Mary's Room
Mary Rice Jewett had the room that would today be called the master bedroom, once belonging to her grandfather, Captain Theodore Jewett and before him original homeowner John Haggens. For these gentlemen of an earlier era, the chamber was used not only as private space, but a public one as well, a place to do business and entertain. The room’s architectural details, with carved cornices and paneling, and its extraordinary luminescent wallpaper, would have been impressive to friends and business associates of the two entrepreneurs.
As Jewett chatelaine and central figure of the town, Mary Rice Jewett seems the fitting occupant for the grand room.
Details of Mary's Room
Mary’s Room Wallpaper
This flocked wallpaper with mica was made in England between 1770-80.
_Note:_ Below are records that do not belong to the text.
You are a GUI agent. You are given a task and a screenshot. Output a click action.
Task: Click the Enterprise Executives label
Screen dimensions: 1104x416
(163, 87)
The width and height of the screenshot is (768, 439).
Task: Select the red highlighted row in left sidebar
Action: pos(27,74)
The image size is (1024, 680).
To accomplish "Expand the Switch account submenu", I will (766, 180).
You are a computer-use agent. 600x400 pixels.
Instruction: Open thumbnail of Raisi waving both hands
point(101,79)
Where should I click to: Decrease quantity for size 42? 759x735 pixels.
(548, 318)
Flocked wallpapers were made by applying a gluey substance in a decorative pattern to the paper and running it through a trough filled with finely chopped particles of silk or wool to create a velvety pile. Mica could also be applied for sparkle. No doubt installed around the time the house was built in 1774, it’s one of only five eighteenth-century flocked papers to survive in situ on walls in New England.
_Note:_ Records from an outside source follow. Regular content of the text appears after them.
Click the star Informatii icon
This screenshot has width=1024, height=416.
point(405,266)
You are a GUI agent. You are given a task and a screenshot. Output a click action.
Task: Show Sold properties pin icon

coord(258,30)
Before and during the Revolution, imported English wallpapers were highly prized symbols of status. An even earlier example in Historic New England’s collections was in the Hancock House in Boston and may date from as early as 1737 when the house was built.
Portrait of Mary
Mary Rice Jewett, Helen Bigelow Merriman (1844-1933), pastel, c. 1900
In a speech read before the Worcester Art Society in 1891, the painter of Mary Jewett’s portrait, Helen Bigelow Merriman, explained how the best portraits are created.
It is most essential . . . [that] a pose should be decided on that is at once noble and characteristic, that an attitude should be found in which the sitter feels natural, and yet one which has some dignity and outlook.
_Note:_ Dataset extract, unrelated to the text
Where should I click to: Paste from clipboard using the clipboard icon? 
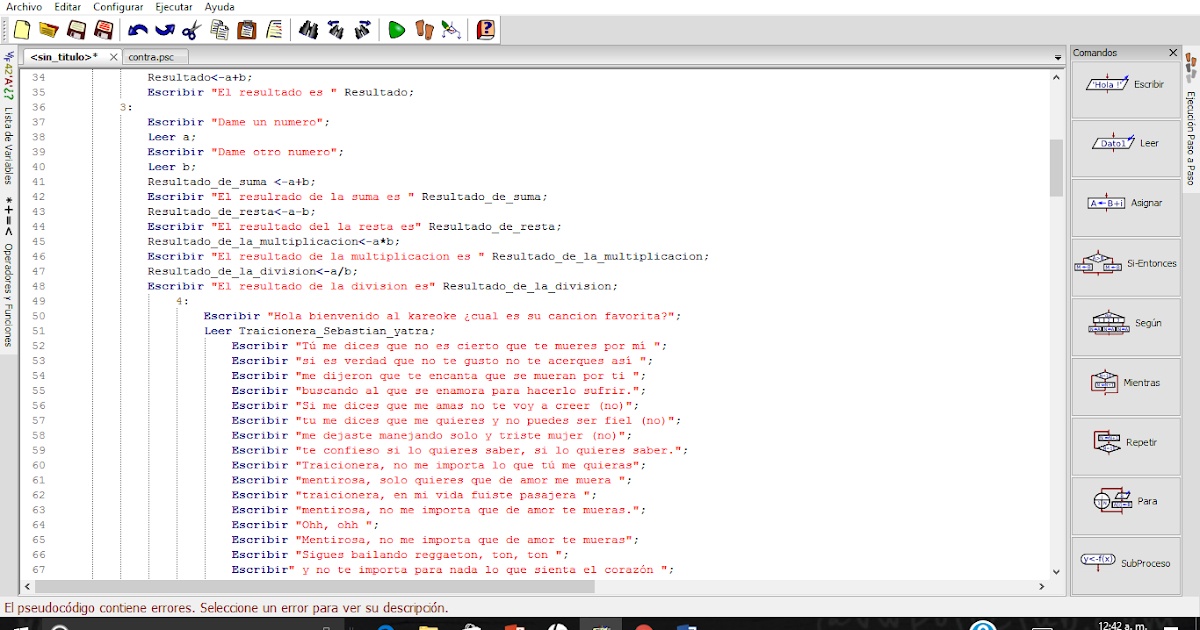click(247, 30)
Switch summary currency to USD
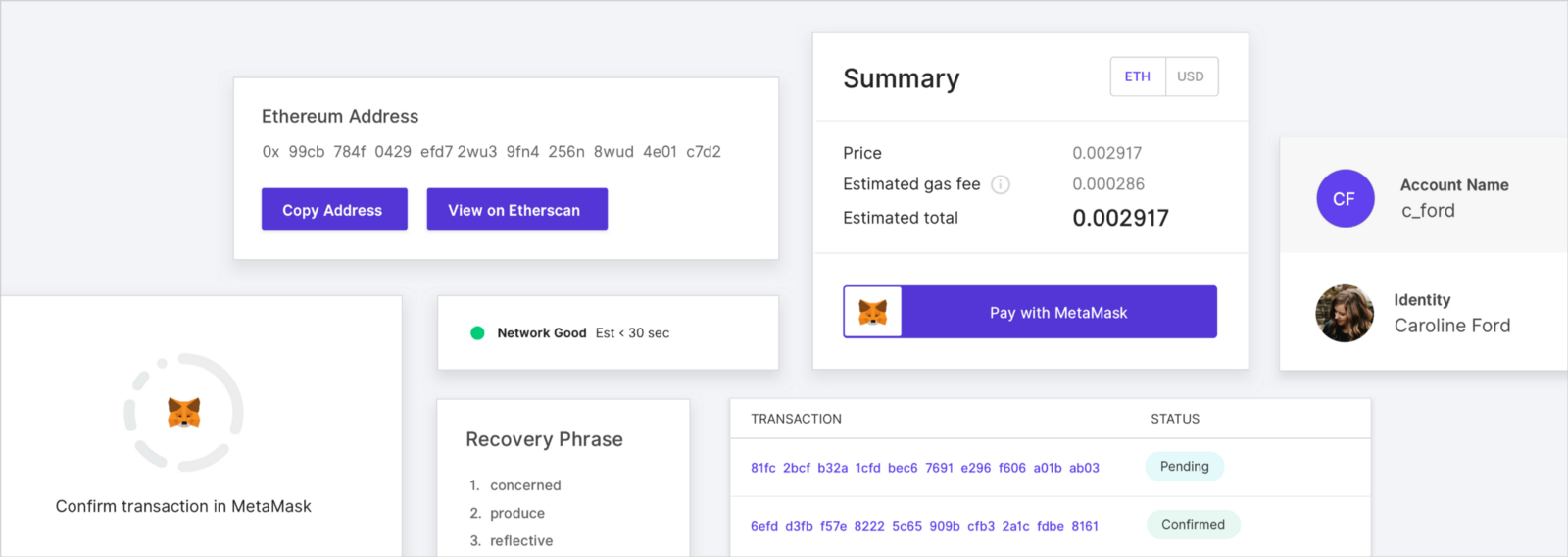1568x557 pixels. pos(1191,76)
Here, Mary is captured with a slight smile that suggests her essential character was that of a contented and centered woman. The artist was a close friend of the Jewetts and would have understood exactly the type of woman Mary was.
We know how important Mary was in Sarah’s life. This portrait hung over the desk in their nephew’s office, suggesting how important she was to him as well.
Photographs of Sarah and Annie
Sarah and Annie’s photographs are displayed on the west wall of Mary’s room, as they were in the 1931 photograph of the space.
Mary Rice Jewett and Annie Fields were friends; they occasionally corresponded and often send each other regards through Sarah. Gifts were sent, particularly flowers from the Jewett garden.
As Sarah’s health failed at the end of her life, Annie wrote, “It is good to have Mary’s words when you are not quite up to a vast correspondence. Will you tell her so with my love and thanks.” Annie Fields, (Letter to Sarah Orne Jewett, undated) MS Am 1743.1 (33), Houghton Library, Harvard University
If there was any tension between Annie Fields and Mary Rice Jewett, it was minor, and not over Sarah’s relationship, but over her presence. Annie rarely came to South Berwick; it is likely that the Maine town did not suit her. Annie invited Mary to Boston, but often declined invitations to South Berwick. Likewise, Mary enjoyed having Sarah with the family at home, though she did spend time with her sister and partner in Boston and at their summer home in Manchester. In the end, Sarah Orne Jewett traveled between the two houses, spending time at each.